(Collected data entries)

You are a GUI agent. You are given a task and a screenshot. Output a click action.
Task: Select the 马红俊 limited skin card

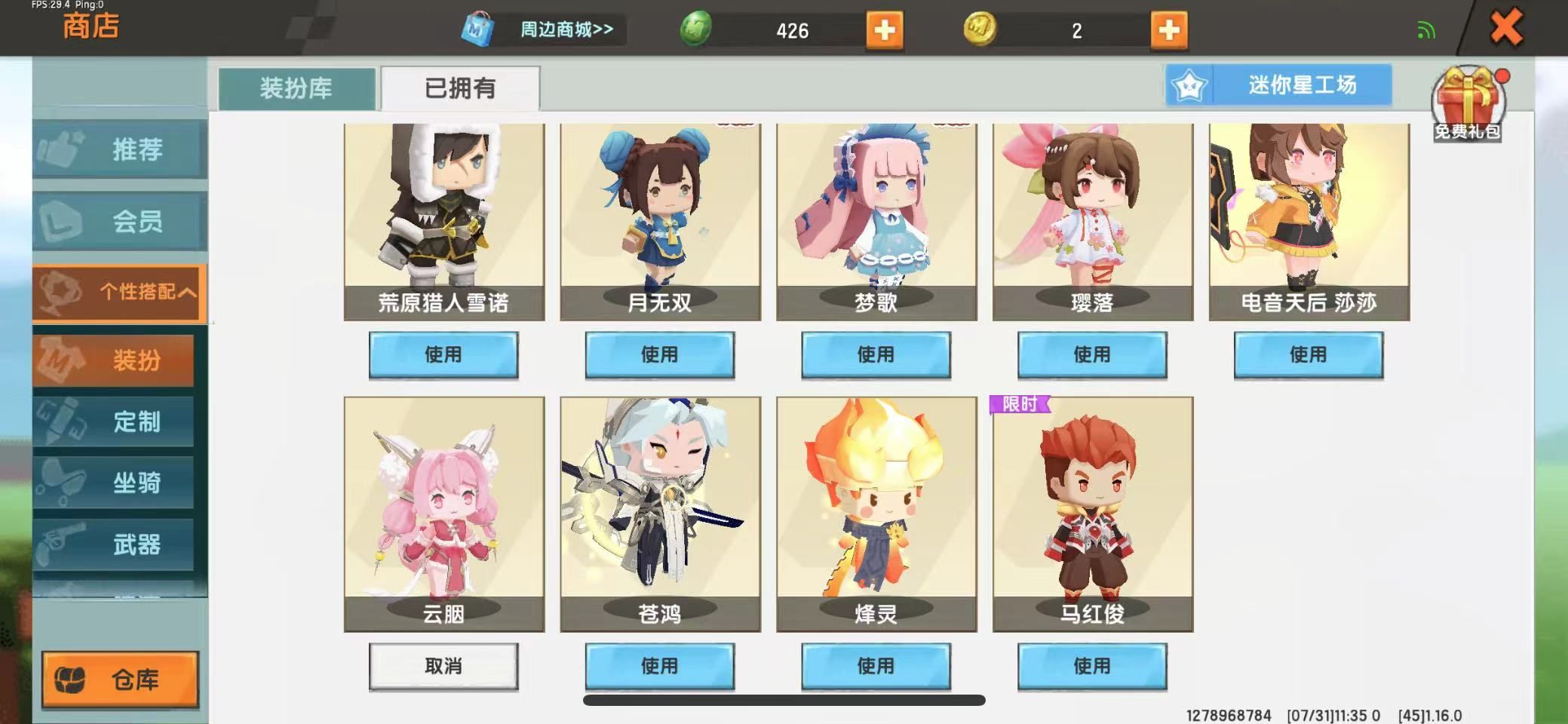1093,514
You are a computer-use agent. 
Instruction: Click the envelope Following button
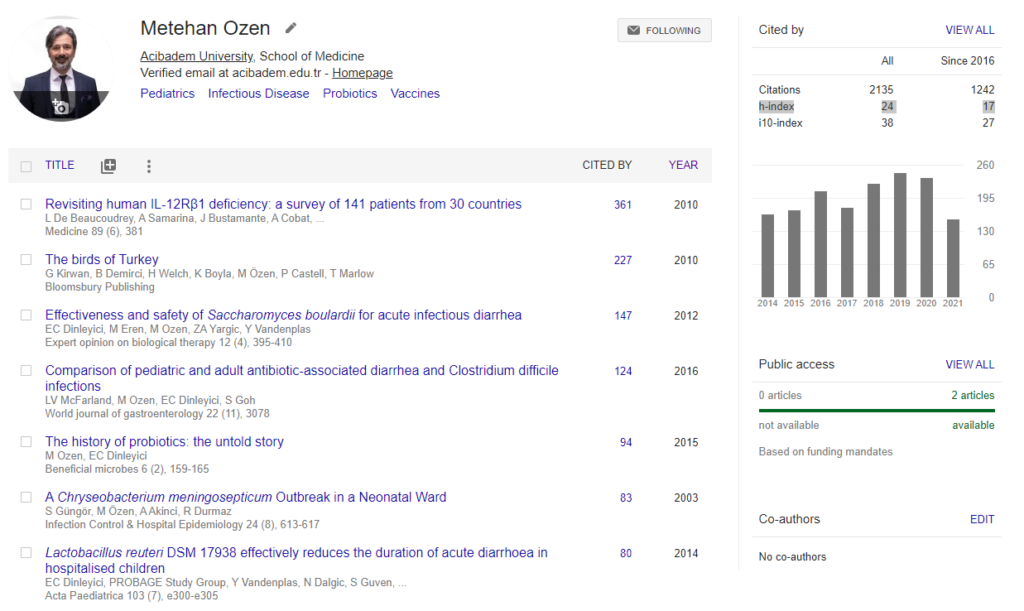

■ Exercise description
Your task is to repeat the records exactly. Images do not belong in the copy.

■ Solution for this task
You are a GUI agent. You are given a task and a screenshot. Output a click action.
Task: Select the 马红俊 limited skin card

1093,514
You are a computer-use agent. 
Instruction: Click the envelope Following button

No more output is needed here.